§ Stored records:

== == ==

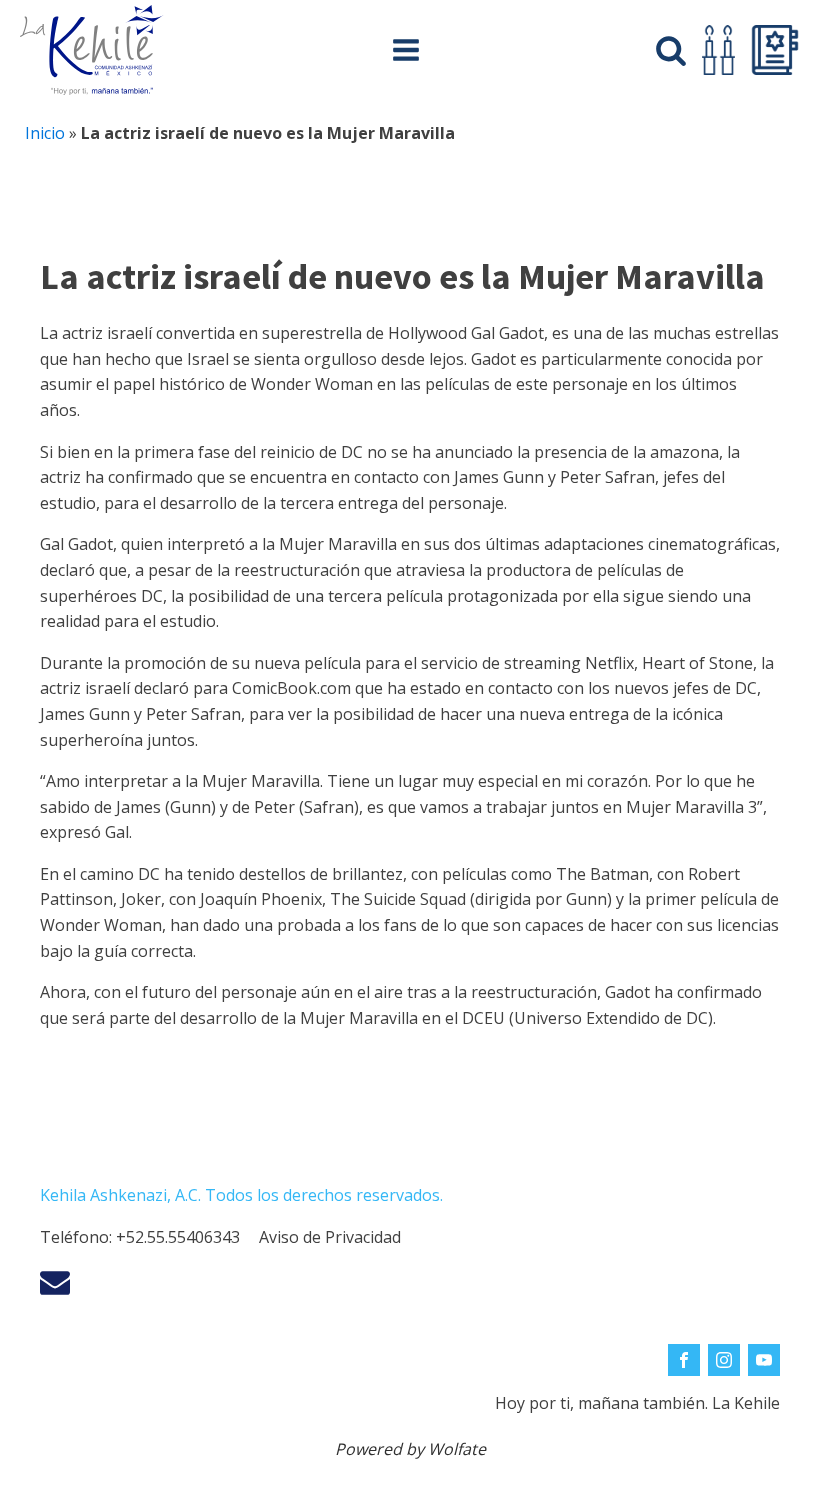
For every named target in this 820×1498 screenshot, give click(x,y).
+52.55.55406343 (178, 1237)
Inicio (45, 133)
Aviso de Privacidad (330, 1237)
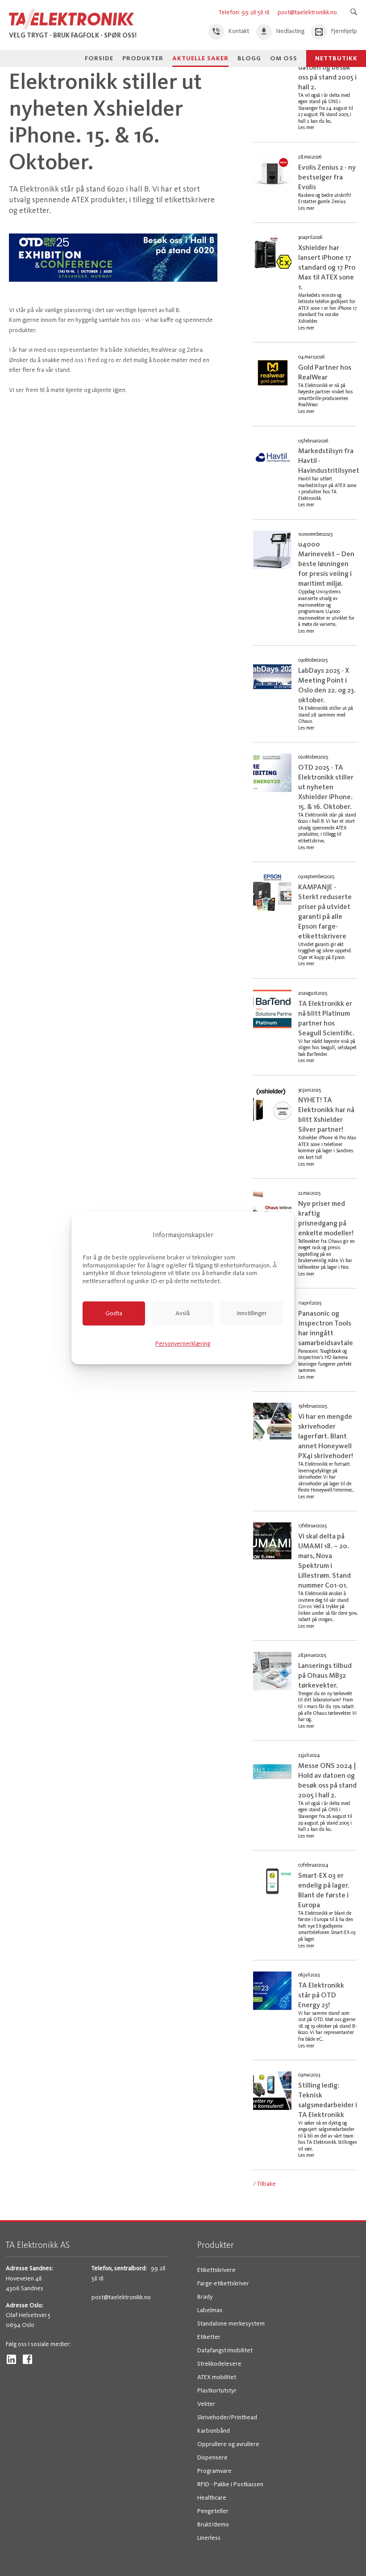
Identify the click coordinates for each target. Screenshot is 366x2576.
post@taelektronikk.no (307, 12)
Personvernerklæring (182, 1343)
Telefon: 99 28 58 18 (245, 12)
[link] (229, 32)
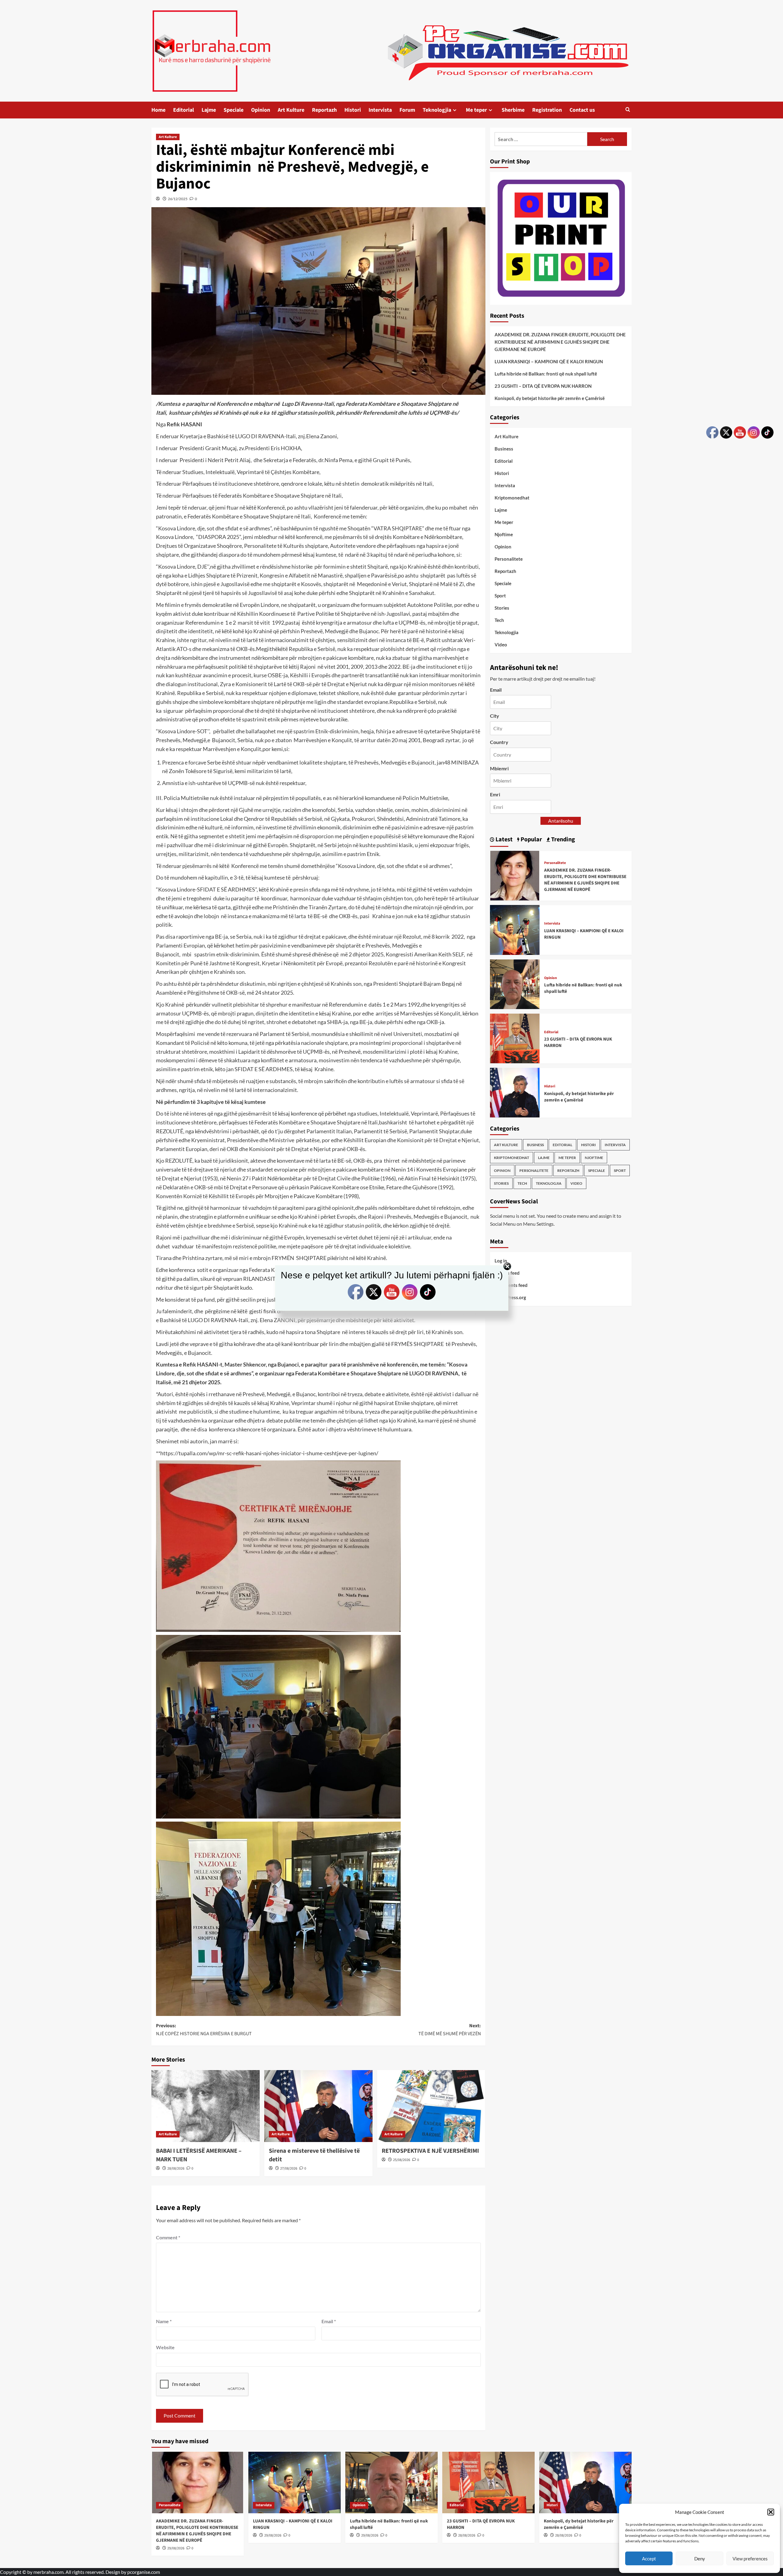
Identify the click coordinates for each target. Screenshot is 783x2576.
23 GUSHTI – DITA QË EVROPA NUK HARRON (543, 385)
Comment (168, 2237)
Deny (699, 2558)
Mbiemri (499, 768)
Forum (407, 110)
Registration (547, 110)
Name (164, 2321)
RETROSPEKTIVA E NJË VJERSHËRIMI (430, 2151)
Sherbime (513, 110)
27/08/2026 (288, 2168)
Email (328, 2321)
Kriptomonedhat (512, 497)
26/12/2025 (177, 198)
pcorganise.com (143, 2572)
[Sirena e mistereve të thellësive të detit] (318, 2106)
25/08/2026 (401, 2160)
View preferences (750, 2558)
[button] (771, 2512)
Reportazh (324, 110)
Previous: (204, 2029)
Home (158, 110)
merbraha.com (48, 2572)
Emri (495, 794)
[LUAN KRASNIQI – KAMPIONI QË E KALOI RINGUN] (515, 929)
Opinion (260, 110)
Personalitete (509, 559)
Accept (649, 2558)
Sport (500, 595)
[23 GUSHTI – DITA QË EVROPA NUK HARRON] (515, 1038)
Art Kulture (291, 110)
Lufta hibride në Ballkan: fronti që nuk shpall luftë (546, 373)
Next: (449, 2029)
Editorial (183, 110)
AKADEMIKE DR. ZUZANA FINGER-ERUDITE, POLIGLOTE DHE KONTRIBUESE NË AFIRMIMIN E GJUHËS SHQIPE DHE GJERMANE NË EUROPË (560, 341)
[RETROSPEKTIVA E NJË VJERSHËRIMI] (431, 2106)
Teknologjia (437, 110)
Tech (499, 620)
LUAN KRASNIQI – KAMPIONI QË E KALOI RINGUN (549, 361)
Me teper (476, 110)
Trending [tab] (562, 839)
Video (501, 644)
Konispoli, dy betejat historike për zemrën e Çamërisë (550, 398)
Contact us (582, 110)
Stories (502, 608)
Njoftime (504, 534)
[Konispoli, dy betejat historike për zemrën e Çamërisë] (515, 1092)
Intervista (380, 110)
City (494, 716)
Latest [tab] (503, 839)
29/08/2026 (175, 2548)
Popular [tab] (530, 839)
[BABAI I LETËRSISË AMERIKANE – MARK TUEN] (205, 2106)
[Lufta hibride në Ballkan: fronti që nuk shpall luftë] (515, 983)
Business (504, 448)
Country (499, 742)
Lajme (209, 110)
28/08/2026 (175, 2168)
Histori (352, 110)
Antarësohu (560, 820)
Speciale (233, 110)
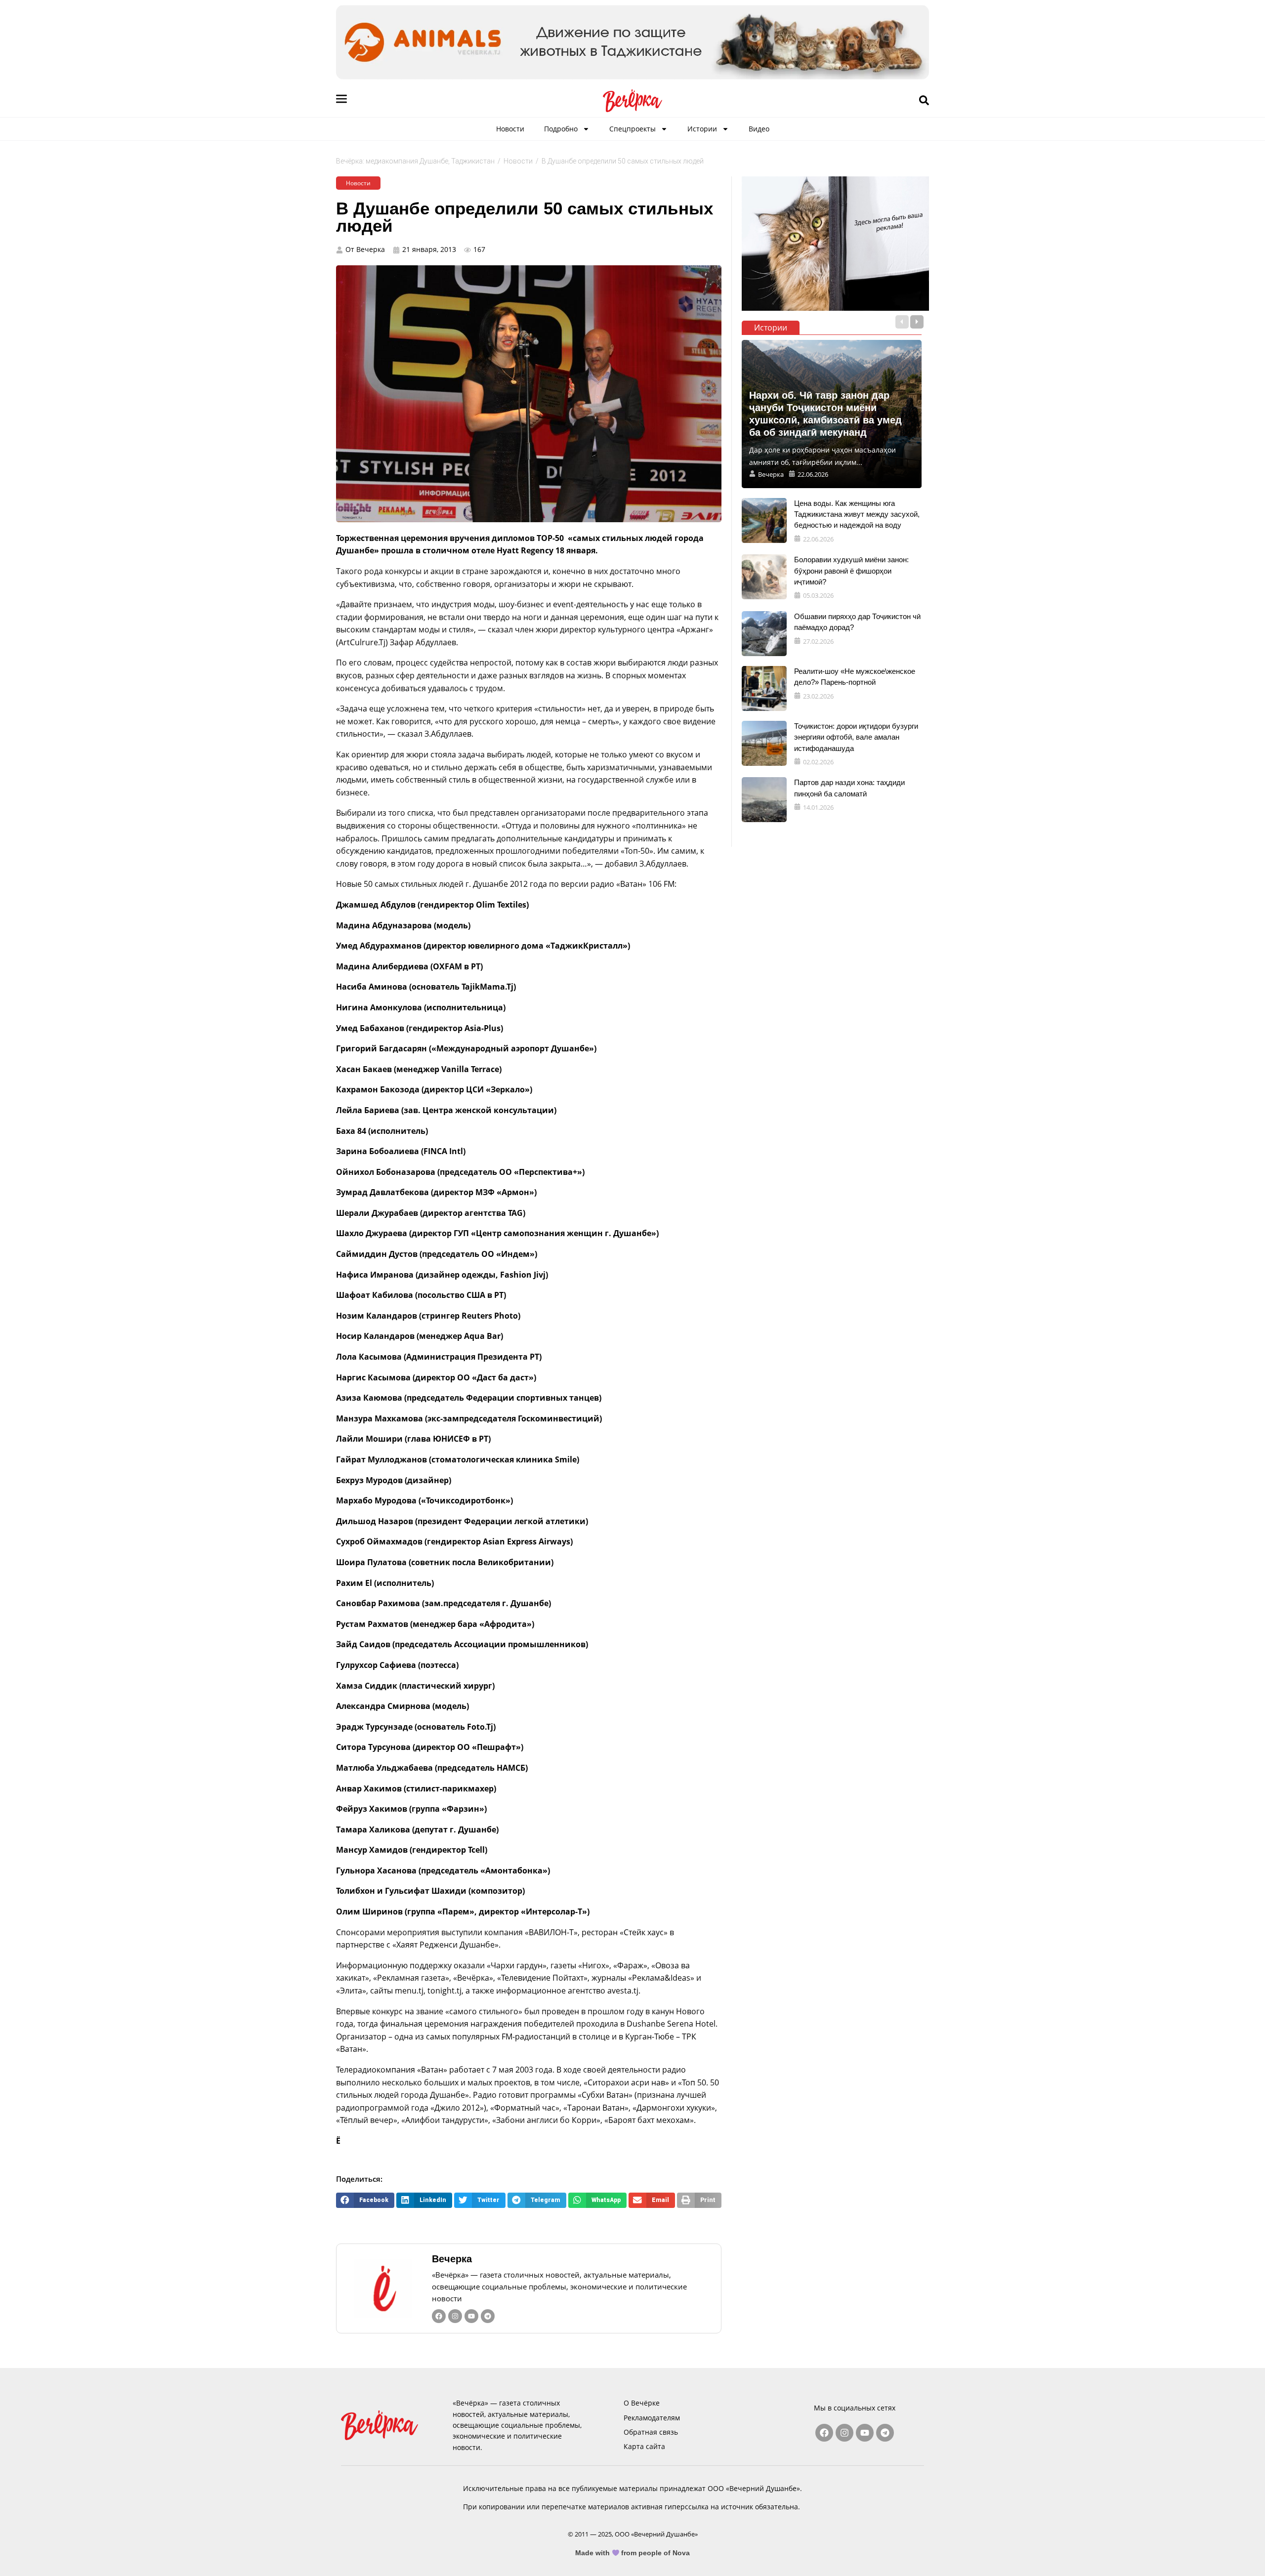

== == ==

§ Instructions for the task:
Give back the lines from the one containing "View preferences (750, 2558)" through the last line of the records above exactly as they appear, both included, and no pictures.

§ Output of the task:
View preferences (750, 2558)
[button] (771, 2512)
Reportazh (324, 110)
Previous: (204, 2029)
Home (158, 110)
merbraha.com (48, 2572)
Emri (495, 794)
[LUAN KRASNIQI – KAMPIONI QË E KALOI RINGUN] (515, 929)
Opinion (260, 110)
Personalitete (509, 559)
Accept (649, 2558)
Sport (500, 595)
[23 GUSHTI – DITA QË EVROPA NUK HARRON] (515, 1038)
Art Kulture (291, 110)
Lufta hibride në Ballkan: fronti që nuk shpall luftë (546, 373)
Next: (449, 2029)
Editorial (183, 110)
AKADEMIKE DR. ZUZANA FINGER-ERUDITE, POLIGLOTE DHE KONTRIBUESE NË AFIRMIMIN E GJUHËS SHQIPE DHE GJERMANE NË EUROPË (560, 341)
[RETROSPEKTIVA E NJË VJERSHËRIMI] (431, 2106)
Teknologjia (437, 110)
Tech (499, 620)
LUAN KRASNIQI – KAMPIONI QË E KALOI RINGUN (549, 361)
Me teper (476, 110)
Trending [tab] (562, 839)
Video (501, 644)
Konispoli, dy betejat historike për zemrën e Çamërisë (550, 398)
Contact us (582, 110)
Stories (502, 608)
Njoftime (504, 534)
[Konispoli, dy betejat historike për zemrën e Çamërisë] (515, 1092)
Intervista (380, 110)
City (494, 716)
Latest [tab] (503, 839)
29/08/2026 (175, 2548)
Popular [tab] (530, 839)
[BABAI I LETËRSISË AMERIKANE – MARK TUEN] (205, 2106)
[Lufta hibride në Ballkan: fronti që nuk shpall luftë] (515, 983)
Business (504, 448)
Country (499, 742)
Lajme (209, 110)
28/08/2026 (175, 2168)
Histori (352, 110)
Antarësohu (560, 820)
Speciale (233, 110)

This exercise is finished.